Arden abandoned the Vienna Youth Mask in 1938, replacing it with another diathermic treatment, the Intra-Cellular Mask.

1939 Elizabeth Arden Intracellular Mask

Above: 1939 Elizabeth Arden Intra-Cellular Mask.

Elizabeth Arden maintains that there is no face so lost to beauty that it cannot be transformed, revivified, remodelled. To this end, she has now created, with the aid of a continental specialist in electro-therapy, the INTRA-CELLULAR MASK. It is designed to promote the health of the actual cells which comprise the tissues of the face by means of a new method of adapting micro-waves to this particular purpose, and is an outstanding achievement. For women over thirty, for women whose tissues have become depleted through illness or worry whatever their age, the Intra-Cellular Mask treatments are invaluable. … The treatment is always given by a graduate nurse, trained especially in electro-therapy work. It is followed by Miss Arden’s Muscle Strapping treatment and proper make-up, which are included in the price of the complete course.

(Arden advertisement, 1938)

The reason for the switch to the Intra-Cellular Mask in 1938 may be simple. In that year the Food, Drug and Cosmetic Act (FD&CA) was passed in the United States and Arden may have reasoned that officials from the American Food and Drug Administration (FDA) – charged with administering the Act – would not look kindly on a treatment that used either ‘Vienna’ or ‘Youth’ in its name; the Intra-Cellular Mask would be less likely to produce regulatory problems.

Updated: 26th November 2018

Sources

Cumberbatch, E. P. (1937).

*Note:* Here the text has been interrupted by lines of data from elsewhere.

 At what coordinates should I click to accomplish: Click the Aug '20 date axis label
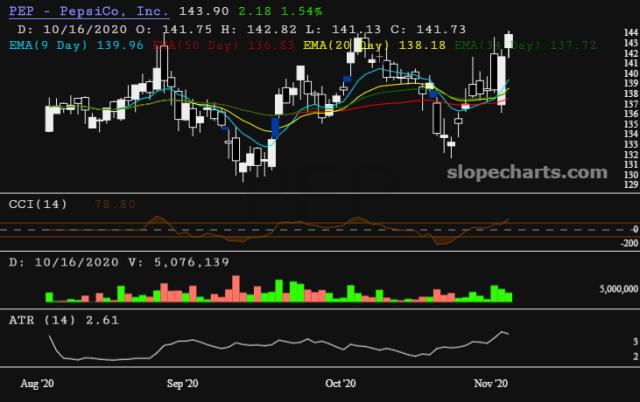[x=37, y=383]
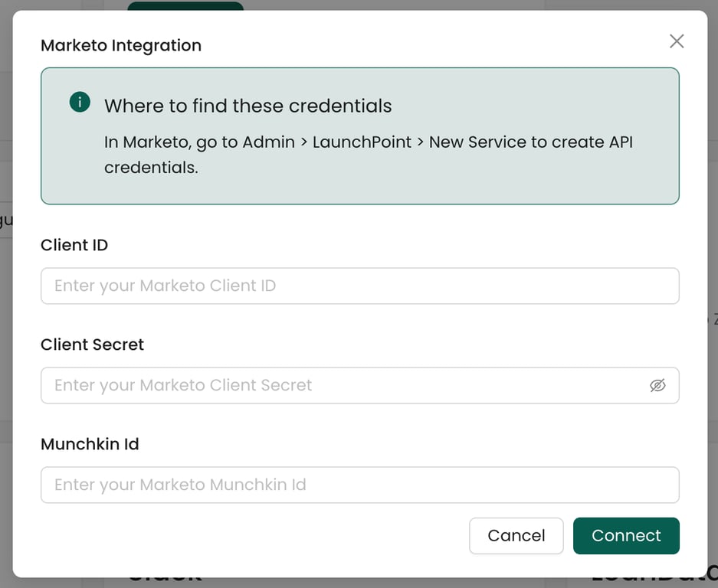
Task: Click the 'Where to find these credentials' heading
Action: point(248,106)
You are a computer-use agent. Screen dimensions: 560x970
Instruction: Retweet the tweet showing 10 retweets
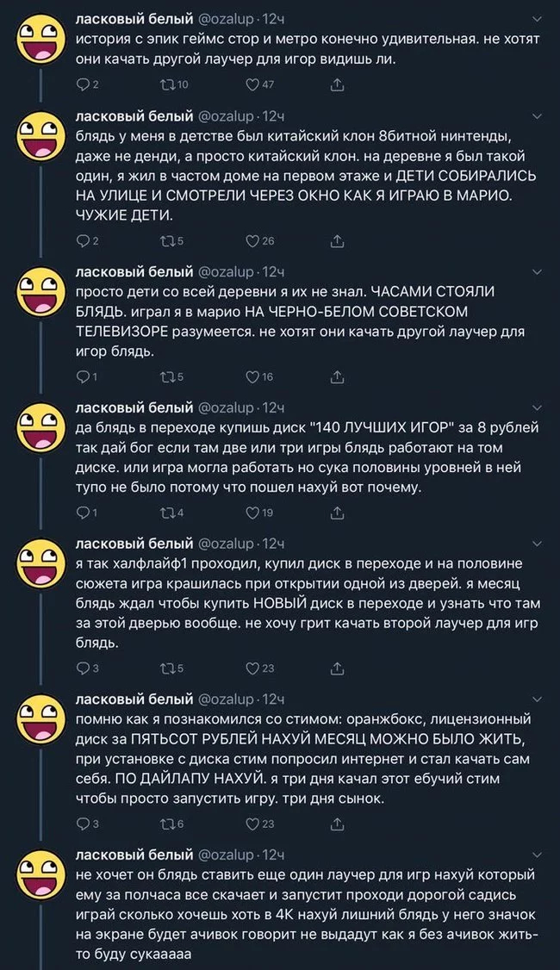click(x=167, y=84)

Diathermy including diathermotherapy and other forms of medical and surgical electrothermic treatment (3rd ed.). Great Britain: William Heinemann (Medical Books) Ltd.

Harriman, M. C. (1935). Glamour, Inc. The New Yorker, April 4, 24-30.

Miller, N. L., & Fulmer, B. R. (2007). Injection, ligation and transplantation: The search for the glandular fountain of youth. The Journal of Urology. 177(6), 2000-2005.

Trimmer, E. J. (1967). Rejuvenation. The history of an idea. London: The Scientific Book Club.